▶ **Try it**
Once the line containing "Task: Click the partially" is found in the entries below, reproduce it and every line after it, stopping at and including the line containing "Screen dimensions: 702x568"; reproduce nothing else, and keep each line exact.

▶ **Information supplied**
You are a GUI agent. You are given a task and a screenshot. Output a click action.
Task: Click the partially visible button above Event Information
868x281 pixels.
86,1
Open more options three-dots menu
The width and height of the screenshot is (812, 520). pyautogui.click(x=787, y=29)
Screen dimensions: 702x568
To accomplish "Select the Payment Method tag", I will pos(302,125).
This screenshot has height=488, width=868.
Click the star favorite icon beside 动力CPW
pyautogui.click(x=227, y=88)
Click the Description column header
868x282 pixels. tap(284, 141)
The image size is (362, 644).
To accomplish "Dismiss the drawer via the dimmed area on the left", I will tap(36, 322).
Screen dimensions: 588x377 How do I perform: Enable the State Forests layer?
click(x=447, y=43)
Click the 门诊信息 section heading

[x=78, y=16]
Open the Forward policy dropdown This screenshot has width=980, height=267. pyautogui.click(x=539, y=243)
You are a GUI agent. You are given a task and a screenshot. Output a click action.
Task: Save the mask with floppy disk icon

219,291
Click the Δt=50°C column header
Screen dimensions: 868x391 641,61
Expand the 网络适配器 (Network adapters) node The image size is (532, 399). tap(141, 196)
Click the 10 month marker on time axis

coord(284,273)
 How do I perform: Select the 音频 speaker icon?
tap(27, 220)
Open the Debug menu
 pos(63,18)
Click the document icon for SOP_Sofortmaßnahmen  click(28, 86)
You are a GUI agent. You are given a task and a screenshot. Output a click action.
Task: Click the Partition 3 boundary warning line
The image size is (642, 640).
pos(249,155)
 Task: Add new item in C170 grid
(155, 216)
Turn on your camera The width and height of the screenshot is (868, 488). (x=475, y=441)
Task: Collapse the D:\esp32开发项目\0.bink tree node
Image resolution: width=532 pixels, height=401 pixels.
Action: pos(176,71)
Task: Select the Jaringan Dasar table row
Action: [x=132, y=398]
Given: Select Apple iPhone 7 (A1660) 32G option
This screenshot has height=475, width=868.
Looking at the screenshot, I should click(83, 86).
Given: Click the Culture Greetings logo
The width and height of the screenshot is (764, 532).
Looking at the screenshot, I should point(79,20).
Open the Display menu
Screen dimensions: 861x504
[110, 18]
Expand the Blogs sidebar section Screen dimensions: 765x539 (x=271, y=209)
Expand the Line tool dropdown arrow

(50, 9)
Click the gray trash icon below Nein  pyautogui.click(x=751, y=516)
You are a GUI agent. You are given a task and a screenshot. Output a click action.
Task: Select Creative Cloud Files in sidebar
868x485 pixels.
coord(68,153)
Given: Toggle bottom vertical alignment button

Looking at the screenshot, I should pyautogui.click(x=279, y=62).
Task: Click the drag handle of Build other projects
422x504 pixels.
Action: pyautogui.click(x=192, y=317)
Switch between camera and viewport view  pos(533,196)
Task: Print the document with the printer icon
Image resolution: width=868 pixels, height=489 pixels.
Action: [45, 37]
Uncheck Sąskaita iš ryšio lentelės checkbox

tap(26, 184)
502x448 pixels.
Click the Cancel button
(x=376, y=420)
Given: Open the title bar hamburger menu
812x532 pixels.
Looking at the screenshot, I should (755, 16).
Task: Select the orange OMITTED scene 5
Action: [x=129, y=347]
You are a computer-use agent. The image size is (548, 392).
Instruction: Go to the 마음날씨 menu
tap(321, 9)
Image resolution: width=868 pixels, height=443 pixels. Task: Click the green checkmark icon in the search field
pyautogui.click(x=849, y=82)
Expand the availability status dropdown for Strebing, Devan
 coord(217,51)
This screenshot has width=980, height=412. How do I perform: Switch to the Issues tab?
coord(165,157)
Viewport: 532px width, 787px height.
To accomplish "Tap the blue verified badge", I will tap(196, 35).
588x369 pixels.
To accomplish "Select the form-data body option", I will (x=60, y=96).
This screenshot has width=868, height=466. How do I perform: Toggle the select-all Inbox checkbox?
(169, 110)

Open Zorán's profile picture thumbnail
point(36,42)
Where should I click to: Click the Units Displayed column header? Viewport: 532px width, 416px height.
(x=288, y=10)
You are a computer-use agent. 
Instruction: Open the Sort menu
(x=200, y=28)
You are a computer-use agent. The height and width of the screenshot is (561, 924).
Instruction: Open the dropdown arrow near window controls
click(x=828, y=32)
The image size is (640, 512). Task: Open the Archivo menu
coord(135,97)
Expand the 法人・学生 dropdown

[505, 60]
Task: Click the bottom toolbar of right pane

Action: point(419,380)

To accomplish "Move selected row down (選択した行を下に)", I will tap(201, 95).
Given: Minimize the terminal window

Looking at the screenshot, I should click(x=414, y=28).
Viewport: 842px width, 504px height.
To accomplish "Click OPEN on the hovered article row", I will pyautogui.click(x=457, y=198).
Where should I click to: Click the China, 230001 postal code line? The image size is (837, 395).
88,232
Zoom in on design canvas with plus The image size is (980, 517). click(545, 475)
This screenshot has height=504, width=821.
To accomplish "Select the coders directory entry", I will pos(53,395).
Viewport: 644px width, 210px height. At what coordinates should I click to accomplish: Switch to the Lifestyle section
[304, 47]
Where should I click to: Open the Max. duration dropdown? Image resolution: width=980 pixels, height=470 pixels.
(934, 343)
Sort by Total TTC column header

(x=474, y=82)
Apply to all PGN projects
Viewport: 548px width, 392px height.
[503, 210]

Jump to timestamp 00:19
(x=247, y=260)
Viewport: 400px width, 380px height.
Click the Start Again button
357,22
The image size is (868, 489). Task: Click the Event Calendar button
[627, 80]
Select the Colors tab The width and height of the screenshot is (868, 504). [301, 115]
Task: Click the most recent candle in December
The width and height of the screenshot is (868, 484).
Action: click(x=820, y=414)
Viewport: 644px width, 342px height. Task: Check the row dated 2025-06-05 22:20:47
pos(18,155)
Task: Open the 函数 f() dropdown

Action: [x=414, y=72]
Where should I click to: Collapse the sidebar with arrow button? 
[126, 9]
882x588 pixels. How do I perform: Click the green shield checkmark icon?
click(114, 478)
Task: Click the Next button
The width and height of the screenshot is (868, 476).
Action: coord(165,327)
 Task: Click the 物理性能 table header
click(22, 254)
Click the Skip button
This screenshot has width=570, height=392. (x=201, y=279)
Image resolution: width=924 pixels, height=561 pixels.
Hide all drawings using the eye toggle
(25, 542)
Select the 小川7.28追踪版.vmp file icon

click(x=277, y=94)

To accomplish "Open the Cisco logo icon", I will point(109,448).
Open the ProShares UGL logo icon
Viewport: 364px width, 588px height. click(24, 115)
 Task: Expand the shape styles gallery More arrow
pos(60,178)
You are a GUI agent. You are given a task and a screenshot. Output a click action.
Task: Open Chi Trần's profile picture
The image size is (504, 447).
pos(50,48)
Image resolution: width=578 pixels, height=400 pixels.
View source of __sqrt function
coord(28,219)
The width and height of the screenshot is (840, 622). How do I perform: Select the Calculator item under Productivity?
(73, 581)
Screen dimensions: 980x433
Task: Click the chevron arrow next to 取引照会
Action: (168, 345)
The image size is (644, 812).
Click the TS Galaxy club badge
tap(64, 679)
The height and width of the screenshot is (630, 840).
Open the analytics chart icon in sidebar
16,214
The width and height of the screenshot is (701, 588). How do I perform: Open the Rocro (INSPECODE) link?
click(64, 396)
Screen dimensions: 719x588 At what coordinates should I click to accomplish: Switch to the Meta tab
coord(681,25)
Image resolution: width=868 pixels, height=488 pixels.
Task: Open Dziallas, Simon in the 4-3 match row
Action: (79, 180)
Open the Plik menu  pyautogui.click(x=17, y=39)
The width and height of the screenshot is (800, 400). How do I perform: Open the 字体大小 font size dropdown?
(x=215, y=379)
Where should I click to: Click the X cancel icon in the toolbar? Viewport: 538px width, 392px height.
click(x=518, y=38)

▶ **Task solution**
Task: Click the partially visible button above Event Information
868x281 pixels.
86,1
Open more options three-dots menu
The width and height of the screenshot is (812, 520). pyautogui.click(x=787, y=29)
Screen dimensions: 702x568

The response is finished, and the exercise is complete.